Author
Listed:
- Yunfei Xu
(Economic and Technological Research Institute, State Grid East Inner Mongolia Electric Power Co., Ltd., Hohhot 010020, China)
- Yiqiong He
(Economic and Technological Research Institute, State Grid East Inner Mongolia Electric Power Co., Ltd., Hohhot 010020, China)
- Hongyang Liu
(Economic and Technological Research Institute, State Grid East Inner Mongolia Electric Power Co., Ltd., Hohhot 010020, China)
- Heran Kang
(Economic and Technological Research Institute, State Grid East Inner Mongolia Electric Power Co., Ltd., Hohhot 010020, China)
- Jie Chen
(Economic and Technological Research Institute, State Grid East Inner Mongolia Electric Power Co., Ltd., Hohhot 010020, China)
- Wei Yue
(Economic and Technological Research Institute, State Grid East Inner Mongolia Electric Power Co., Ltd., Hohhot 010020, China)
- Wencong Xiao
(School of Electric Power Engineering, South China University of Technology, Guangzhou 510641, China)
- Zhenning Pan
(School of Electric Power Engineering, South China University of Technology, Guangzhou 510641, China)
Abstract
Integrated energy systems (IESs) serve as pivotal platforms for realizing the reform of energy structures. The rational planning of their equipment can significantly enhance operational economic efficiency, environmental friendliness, and system stability. Moreover, the inherent randomness and intermittency of renewable energy generation, coupled with the peak and valley characteristics of load demand, lead to fluctuations in the output of multi-energy coupling devices within the IES, posing a serious threat to its operational stability. To address these challenges, this paper focuses on the economic and stable operation of the IES, aiming to minimize the configuration costs of hybrid energy storage systems, system voltage deviations, and net load fluctuations.

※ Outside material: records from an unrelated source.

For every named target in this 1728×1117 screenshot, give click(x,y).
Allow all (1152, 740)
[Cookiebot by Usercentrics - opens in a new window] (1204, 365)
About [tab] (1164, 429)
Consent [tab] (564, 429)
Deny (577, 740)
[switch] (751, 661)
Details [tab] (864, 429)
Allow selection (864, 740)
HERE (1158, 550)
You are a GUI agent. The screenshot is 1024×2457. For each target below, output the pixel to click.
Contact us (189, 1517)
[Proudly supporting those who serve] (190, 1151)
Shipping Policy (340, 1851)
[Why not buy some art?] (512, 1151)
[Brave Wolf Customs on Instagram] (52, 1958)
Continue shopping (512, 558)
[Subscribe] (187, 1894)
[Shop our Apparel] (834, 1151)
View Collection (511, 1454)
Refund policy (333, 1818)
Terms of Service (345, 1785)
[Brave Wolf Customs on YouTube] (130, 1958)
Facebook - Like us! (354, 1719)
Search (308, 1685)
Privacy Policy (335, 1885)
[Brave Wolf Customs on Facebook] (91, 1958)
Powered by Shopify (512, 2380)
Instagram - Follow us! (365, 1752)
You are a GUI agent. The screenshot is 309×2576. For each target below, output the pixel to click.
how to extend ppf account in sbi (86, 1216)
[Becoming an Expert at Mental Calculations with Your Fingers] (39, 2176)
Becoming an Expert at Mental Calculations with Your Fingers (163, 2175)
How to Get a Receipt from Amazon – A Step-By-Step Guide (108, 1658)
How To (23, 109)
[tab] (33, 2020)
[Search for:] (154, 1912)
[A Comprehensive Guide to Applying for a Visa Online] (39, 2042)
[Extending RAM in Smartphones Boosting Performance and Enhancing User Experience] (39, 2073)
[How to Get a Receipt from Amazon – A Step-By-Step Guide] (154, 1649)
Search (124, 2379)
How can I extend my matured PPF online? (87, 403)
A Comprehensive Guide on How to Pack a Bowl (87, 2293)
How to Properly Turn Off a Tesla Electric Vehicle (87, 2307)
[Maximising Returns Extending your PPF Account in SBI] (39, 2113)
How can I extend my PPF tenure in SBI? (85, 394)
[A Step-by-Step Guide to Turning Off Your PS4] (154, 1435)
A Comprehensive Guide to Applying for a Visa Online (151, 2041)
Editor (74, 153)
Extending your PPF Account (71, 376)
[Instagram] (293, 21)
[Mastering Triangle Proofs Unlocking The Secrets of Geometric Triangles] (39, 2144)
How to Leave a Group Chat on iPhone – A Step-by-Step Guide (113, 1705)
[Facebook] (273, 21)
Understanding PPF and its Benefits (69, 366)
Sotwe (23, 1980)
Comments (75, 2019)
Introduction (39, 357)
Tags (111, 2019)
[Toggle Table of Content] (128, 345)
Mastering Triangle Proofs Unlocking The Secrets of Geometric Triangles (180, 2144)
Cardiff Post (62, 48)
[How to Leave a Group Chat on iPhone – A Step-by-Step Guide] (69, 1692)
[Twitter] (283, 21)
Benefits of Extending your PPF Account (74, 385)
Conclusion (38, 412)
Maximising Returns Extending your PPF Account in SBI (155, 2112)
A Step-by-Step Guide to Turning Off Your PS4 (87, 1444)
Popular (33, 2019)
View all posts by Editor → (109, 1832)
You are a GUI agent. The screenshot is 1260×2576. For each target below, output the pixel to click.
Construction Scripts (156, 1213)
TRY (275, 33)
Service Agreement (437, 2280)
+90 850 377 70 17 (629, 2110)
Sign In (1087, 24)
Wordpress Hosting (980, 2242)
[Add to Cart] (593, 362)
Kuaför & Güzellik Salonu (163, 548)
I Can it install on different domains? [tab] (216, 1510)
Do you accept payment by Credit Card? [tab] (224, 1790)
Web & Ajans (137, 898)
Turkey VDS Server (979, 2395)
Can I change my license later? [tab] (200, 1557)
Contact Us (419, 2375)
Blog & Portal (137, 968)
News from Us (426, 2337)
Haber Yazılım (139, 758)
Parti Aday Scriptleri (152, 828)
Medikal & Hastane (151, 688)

A multi-objective optimization planning model for an electric–hydrogen hybrid energy storage system is established. This model, applied to the IEEE-33 standard test system, utilizes the Multi-Objective Artificial Hummingbird Algorithm (MOAHA) to optimize the capacity and location of the electric–hydrogen hybrid energy storage system. The Multi-Objective Artificial Hummingbird Algorithm (MOAHA) is adopted due to its faster convergence and superior ability to maintain solution diversity compared to classical algorithms such as NSGA-II and MOEA/D, making it well-suited for solving complex non-convex planning problems. The simulation results demonstrate that the proposed optimization planning method effectively improves the voltage distribution and net load level of the IES distribution network, while the complementary characteristics of the electric–hydrogen hybrid energy storage system enhance the operational flexibility of the IES.
Suggested Citation
Yunfei Xu & Yiqiong He & Hongyang Liu & Heran Kang & Jie Chen & Wei Yue & Wencong Xiao & Zhenning Pan, 2025.
"Optimization Configuration of Electric–Hydrogen Hybrid Energy Storage System Considering Power Grid Voltage Stability,"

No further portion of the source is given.